In the various processes of enacting these problematic laws, the parliament, which should serve as a check and balance against the executive branch, instead helped weaken democracy. This has continued. For instance, the Omnibus Bill on Health, criticised by health workers concerned it would result in the commercialisation of the health industry, was discussed in just four months. Then, the New Capital Bill was discussed in just 43 days by the DPR and the President; and The Jakarta Special Region Bill, which abolished Jakarta’s status as the capital city, was discussed in just four days.

After the end of the authoritarian Soeharto regime in 1998, Indonesia began to reform various sectors to strengthen democratisation, including the parliament. The amendments to the 1945 Constitution aimed to strengthen the presidential system of government with a mechanism of checks and balances through the parliament.

In 2018, at the encouragement of a civil society coalition, the Indonesian Parliament committed to encourage openness in the legislative body through the Open Parliament Indonesia (OPI) declaration, which aims to increase transparency, participation, and accountability related to implementing functions in the House of Representatives. OPI is a part of the global Open Government Partnership initiative, which encourages member countries to be more open and include civil society organisations or direct citizen engagement in shaping and overseeing governments.

OPI has a National Action Plan developed with civil society to strengthen parliamentary openness. One of the results is the existence of an online legislation information system (Sistem Informasi Legislasi or SILEG), where the public can see information about the track records, academic papers or supporting documents for a proposed bill, draft bills, problem inventory lists, brief reports of the discussion of bills and meeting minutes that should be updated regularly. However, there are problems.
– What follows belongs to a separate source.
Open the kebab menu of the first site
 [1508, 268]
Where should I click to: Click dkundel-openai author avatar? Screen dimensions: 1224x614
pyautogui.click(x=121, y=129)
Not all bills on the annual list of priority bills are accompanied by the mandatory documents, such as academic papers and draft bills. In June 2023, the Indonesian Parliamentary Centre found that only 30.7 percent of bills on the annual list of priority were accompanied by draft bills and only 20.5 percent were accompanied by academic papers. This means that in terms of the mandatory documents for proposing a bill, more than 50 percent of them did not meet requirements.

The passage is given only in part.